The ACT government has taken some excellent steps to drive climate action - including new regulations to prevent new gas network connections. But climate action and the cost-of-living crisis must be addressed together, with the most vulnerable in mind.
Community-based mental health support can also be a major part of this solution. We can protect those most at risk of experiencing trauma, financial stress, and anxiety related to disasters and climate change through increasing the capacity of our services to deliver supports before, during, and in the aftermath of disaster.

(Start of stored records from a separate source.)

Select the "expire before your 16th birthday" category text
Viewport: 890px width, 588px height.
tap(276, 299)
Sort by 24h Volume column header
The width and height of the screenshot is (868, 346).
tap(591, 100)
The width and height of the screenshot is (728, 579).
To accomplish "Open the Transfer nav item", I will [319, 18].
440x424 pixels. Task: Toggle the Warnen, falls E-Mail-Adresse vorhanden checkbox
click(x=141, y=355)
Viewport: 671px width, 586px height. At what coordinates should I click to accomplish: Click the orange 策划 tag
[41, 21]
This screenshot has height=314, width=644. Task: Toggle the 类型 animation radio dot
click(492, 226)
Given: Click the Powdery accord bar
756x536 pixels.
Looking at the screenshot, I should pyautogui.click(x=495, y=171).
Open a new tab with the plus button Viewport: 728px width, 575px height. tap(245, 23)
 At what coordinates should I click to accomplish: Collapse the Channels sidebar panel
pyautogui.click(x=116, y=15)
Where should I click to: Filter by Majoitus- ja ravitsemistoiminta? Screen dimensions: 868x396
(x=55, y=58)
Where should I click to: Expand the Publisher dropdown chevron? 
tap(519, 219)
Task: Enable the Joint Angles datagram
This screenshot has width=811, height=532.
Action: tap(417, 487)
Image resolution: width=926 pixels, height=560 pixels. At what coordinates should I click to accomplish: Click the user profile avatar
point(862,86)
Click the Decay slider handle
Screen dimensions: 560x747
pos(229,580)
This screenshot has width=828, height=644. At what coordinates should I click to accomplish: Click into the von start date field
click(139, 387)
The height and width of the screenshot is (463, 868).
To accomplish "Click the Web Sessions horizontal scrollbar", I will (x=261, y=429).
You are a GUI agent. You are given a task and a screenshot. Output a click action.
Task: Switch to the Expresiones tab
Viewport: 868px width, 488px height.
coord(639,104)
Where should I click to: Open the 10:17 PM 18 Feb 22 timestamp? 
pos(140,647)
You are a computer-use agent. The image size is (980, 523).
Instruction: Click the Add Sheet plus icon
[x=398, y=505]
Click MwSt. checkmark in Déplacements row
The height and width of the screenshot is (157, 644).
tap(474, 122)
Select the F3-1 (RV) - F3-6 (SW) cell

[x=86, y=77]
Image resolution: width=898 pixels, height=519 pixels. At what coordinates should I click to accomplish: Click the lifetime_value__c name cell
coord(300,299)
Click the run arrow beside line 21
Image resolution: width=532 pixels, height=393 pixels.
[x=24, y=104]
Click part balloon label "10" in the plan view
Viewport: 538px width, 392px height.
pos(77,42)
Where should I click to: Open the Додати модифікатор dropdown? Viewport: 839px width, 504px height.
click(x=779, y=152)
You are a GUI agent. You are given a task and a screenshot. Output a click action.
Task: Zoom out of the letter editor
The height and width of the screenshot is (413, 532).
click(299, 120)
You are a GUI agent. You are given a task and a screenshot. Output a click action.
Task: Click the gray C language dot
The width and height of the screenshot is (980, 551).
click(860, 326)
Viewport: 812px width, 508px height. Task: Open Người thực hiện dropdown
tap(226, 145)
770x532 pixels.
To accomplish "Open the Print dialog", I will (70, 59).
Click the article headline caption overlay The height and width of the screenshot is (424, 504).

Unlike hospitals or acute clinical services - which are expensive to run and rely on a finite pool of clinical professionals - community-managed mental health care focuses on connecting people to their physical places and communities. With a strong peer workforce, and significant volunteer mobilisation capacity, we can operate with creativity and agility, and at the scale needed to address these dual crises.
While people are under grave pressure from the cost of living, they do care about our planet's future. But the transition to renewable energy needs to consider the mental health and financial security of all people - especially those doing it tough.
- Melanie Poole is the CEO of the Mental Health Community Coalition ACT.